## BRIEF:
Going down the data below, set down exactly the line with "Task: Open the 主机 hosts page" and each line after it through the line with "Click the red"; no other lines.

Segment Start: TASK MATERIAL

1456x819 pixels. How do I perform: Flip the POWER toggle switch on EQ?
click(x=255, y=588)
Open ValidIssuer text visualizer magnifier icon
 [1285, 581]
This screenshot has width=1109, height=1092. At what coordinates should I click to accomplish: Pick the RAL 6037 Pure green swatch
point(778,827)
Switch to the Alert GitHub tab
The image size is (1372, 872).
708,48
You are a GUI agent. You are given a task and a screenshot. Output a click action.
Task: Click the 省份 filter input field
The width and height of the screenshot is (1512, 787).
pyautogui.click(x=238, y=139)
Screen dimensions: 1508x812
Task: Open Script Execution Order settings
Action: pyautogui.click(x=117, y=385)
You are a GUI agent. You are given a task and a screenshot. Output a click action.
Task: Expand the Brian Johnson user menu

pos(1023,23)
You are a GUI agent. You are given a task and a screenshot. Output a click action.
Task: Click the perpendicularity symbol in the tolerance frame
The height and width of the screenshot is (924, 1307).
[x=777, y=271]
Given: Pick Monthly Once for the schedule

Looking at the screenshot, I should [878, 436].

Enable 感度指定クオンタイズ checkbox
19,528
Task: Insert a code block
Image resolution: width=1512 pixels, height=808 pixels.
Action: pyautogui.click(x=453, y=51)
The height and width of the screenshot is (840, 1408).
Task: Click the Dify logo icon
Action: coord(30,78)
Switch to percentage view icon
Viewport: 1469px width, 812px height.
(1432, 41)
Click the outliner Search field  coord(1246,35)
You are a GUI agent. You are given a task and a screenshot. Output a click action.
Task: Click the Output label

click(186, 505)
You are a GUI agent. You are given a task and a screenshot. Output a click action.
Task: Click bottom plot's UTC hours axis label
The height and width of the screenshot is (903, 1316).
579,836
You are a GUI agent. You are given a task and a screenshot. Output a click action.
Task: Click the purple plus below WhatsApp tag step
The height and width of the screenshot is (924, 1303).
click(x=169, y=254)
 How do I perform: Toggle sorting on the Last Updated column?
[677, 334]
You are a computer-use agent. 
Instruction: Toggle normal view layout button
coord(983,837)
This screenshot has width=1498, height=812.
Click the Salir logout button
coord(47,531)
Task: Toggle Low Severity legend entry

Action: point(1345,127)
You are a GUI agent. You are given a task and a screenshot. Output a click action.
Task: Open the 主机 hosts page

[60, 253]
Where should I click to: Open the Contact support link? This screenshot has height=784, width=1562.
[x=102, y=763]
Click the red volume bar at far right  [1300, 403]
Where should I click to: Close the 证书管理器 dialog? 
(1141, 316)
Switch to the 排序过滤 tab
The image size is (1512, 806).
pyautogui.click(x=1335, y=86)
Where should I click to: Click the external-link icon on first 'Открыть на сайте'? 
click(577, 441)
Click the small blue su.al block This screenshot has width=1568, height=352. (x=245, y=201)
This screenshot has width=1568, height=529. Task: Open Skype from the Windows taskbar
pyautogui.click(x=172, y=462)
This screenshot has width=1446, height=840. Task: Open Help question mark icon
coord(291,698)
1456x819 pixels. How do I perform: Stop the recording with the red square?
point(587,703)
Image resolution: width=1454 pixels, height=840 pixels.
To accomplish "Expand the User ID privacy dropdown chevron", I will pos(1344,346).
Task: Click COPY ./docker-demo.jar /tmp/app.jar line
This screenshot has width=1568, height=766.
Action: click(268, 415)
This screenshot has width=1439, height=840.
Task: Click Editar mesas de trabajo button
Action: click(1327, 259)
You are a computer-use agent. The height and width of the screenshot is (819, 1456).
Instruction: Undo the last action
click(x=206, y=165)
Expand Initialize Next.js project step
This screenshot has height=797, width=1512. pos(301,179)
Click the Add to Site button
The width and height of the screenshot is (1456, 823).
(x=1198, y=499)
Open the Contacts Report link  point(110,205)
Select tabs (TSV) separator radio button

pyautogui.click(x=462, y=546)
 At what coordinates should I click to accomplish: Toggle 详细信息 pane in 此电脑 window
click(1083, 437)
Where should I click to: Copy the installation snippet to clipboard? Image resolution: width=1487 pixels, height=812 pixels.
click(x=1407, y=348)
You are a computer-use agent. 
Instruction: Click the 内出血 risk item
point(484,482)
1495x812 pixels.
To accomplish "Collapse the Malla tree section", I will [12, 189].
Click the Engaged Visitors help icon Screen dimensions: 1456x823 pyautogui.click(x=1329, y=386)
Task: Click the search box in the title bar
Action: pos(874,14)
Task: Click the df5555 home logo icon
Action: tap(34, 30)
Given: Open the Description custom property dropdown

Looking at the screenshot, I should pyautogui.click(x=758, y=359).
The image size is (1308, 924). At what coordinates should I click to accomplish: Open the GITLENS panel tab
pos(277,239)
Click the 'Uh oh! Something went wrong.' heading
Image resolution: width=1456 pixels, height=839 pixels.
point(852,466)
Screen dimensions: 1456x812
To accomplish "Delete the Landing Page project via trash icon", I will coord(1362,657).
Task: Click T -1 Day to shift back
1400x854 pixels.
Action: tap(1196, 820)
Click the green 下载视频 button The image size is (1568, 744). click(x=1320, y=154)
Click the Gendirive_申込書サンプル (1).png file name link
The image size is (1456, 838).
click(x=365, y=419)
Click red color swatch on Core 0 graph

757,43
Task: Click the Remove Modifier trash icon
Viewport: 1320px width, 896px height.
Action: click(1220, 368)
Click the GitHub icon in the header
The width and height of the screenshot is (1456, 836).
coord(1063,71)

Segment End: TASK MATERIAL

## SOLUTION FOR THIS EXERCISE:
Task: Open the 主机 hosts page

[60, 253]
Where should I click to: Open the Contact support link? This screenshot has height=784, width=1562.
[x=102, y=763]
Click the red volume bar at far right  [1300, 403]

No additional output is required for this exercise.